What a beautifully mysterious tale of good and evil. I particularly enjoyed the characterization of the two main characters, Will and Jim, as diametric complements. One light, one dark. One a thinker, one a man of action. One subtle, one bold. And yet, I purposely do not use the phrase diametric opposites; for while they are opposites in many ways, they are not good versus evil. No, the evil in this book comes in a much more sinister form than that of a young boy. Evil is the circus.

Well, we all knew that. Clowns are terrifying and circuses have freak shows and mysterious traditions and a distinct yet hidden subculture; all of which has combined to lend a romanticized and dark air. But Cooger & Dark’s is more than just a dingy, dirty, dark carnival; it is alive, it breathes, it feeds. It is temptation, and that is why Bradbury’s carnival creation is so much more sinister than other literary carnivals and freakshows I have read about. Here, young boys can grow older, the old can return to youth, age is something which can be changed as easily as taking a short ride on the merry-go-round.

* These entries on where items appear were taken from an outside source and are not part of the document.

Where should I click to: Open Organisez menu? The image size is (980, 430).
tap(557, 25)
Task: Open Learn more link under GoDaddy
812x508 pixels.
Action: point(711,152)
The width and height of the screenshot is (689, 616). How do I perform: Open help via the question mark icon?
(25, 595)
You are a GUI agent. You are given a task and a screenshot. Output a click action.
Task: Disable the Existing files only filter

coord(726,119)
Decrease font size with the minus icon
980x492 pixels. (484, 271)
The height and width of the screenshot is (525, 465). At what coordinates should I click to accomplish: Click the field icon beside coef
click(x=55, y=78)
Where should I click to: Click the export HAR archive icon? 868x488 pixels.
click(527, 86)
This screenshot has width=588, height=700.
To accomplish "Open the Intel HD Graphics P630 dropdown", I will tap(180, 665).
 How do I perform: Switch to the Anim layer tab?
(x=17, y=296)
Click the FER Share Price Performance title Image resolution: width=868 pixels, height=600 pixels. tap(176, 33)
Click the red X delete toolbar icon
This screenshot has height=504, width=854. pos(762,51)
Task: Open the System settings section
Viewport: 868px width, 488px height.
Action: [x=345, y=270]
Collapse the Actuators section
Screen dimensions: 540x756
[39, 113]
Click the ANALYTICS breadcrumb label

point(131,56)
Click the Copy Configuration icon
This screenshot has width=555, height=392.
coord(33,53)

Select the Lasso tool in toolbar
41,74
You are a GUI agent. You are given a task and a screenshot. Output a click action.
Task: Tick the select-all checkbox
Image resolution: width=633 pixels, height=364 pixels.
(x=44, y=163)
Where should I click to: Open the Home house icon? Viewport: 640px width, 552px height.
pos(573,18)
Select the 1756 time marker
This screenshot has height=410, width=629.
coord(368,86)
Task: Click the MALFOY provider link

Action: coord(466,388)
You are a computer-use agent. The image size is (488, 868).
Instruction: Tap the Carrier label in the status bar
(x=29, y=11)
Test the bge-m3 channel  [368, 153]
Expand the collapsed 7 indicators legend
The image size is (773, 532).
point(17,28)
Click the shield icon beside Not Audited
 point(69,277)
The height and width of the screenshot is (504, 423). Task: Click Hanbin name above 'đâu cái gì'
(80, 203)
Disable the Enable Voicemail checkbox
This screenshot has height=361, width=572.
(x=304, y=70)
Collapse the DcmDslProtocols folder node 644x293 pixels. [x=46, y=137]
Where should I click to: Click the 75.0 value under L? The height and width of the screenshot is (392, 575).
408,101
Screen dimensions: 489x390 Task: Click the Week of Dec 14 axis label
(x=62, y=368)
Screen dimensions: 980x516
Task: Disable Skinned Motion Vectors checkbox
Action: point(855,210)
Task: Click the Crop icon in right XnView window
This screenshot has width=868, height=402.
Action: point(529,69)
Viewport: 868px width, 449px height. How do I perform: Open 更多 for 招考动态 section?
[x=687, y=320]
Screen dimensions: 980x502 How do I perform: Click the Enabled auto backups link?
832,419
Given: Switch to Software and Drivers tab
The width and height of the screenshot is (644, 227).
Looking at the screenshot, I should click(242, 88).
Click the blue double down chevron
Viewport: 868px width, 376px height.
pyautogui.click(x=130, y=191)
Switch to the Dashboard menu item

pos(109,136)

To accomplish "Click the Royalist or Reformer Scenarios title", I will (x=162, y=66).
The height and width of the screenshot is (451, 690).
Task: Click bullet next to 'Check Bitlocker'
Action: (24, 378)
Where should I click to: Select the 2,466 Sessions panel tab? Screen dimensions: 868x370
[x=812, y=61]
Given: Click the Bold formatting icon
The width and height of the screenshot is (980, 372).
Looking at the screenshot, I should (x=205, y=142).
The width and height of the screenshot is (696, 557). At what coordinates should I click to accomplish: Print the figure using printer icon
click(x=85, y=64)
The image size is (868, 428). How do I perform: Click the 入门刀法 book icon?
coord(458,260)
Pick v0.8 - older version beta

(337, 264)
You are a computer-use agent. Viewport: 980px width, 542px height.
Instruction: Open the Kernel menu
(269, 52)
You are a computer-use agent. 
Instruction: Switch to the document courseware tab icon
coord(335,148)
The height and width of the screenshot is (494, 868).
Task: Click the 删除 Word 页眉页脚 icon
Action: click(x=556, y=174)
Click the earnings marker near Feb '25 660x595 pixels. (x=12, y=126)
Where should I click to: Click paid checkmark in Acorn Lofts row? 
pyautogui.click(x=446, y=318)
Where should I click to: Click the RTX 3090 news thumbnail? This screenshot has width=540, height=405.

This story is beautifully written and I think would be a great back-to-back read with The Night Circus. Two more books for you to consider if you are participating in R.I.P.

Memorable Scene: There are multiple scenes where the boys are running, half-racing each other, but they always tie. This age, this friendship is not ready for one to win, for either to excel at or differ from the other in any significant way. They are at an age of mutual experience. These scenes were beautiful to me.

Memorable Quote: So, in sum, what are we? We are the creatures that know and know too much. That leaves us with such a burden again we have choice, to laugh or cry. No other animal does either. We do both, depending on the season and the need. Somehow, I feel the carnival watches, to see which we’re doing and how and why, and moves in on us when it feels we’re ripe.

3 thoughts on “Something Wicked This Way Comes

  1. Pingback: Sunday Post: Jury Duty | The Unfinished Intellectual

  2. Great review — thoughtful and insightful. I have a vague memory of reading this back in high school, but preferred some of Bradbury’s short stories and his Martian Chronicles. Even back then, I wasn’t much into dark and creepy.

    Just curious — did you mean Erin Morgenstern’s The Night Circus or Angela Carter’s Nights at the Circus?